# Reliable Pen Transmissions?



## Taff (Jul 29, 2012)

Hi Everyone.  I am looking for a source of quality 7mm pen transmissions (or mechanisms if you prefer).  I make a lot of custom bullet pens and hate seeing customers come back after a year or two with a pen that either has a broken transmission or one that is worn out and will not stay extended.  Does anyone make quality components that will last more than a couple of years?:at-wits-end:

Regards, Taff


----------



## thewishman (Jul 29, 2012)

Which transmissions have your used?

There are a couple of people that sell Schmidt mechanisms. You may have to change how you make the pens, but those may give your the quality you need.


----------



## trapper (Jul 30, 2012)

I must admit  I'm fed up of unreliable cross twist...... I've had two that have literally snapped in half. I'm trying to find a supplier of the schmidt twists........even emailed schmidt in Germany but no response and also emailed their UK provider guess what no response so anyone know who willsupply them?


----------



## penmaker56 (Jul 30, 2012)

> I must admit I'm fed up of unreliable cross twist...... I've had two that have literally snapped in half.
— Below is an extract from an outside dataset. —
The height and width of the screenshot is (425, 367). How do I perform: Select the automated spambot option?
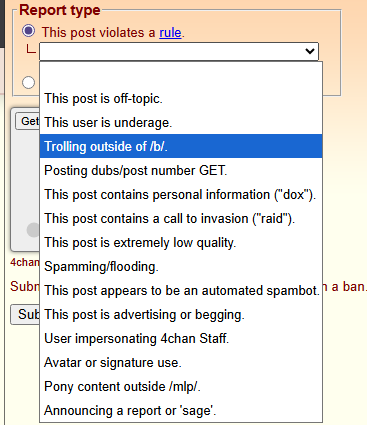(181, 290)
I'm trying to find a supplier of the schmidt twists........even emailed schmidt in Germany but no response and also emailed their UK provider guess what no response so anyone know who willsupply them?
> /QUOTE]
> 
> Stephen, I have responded to your email.


----------



## IPD_Mr (Jul 30, 2012)

Richard would be the one to talk to about the Schmidt.  I agree that they would be of the best quality.  If he doesn't currently carry them maybe he will get them in with his next order.


----------



## Russianwolf (Jul 30, 2012)

IPD_Mr said:


> Richard would be the one to talk to about the Schmidt.  I agree that they would be of the best quality.  If he doesn't currently carry them maybe he will get them in with his next order.



I think he may have the whole catalog in stock :wink: I know I ordered three or four different twists to play with when I ordered some click mechanisms.


----------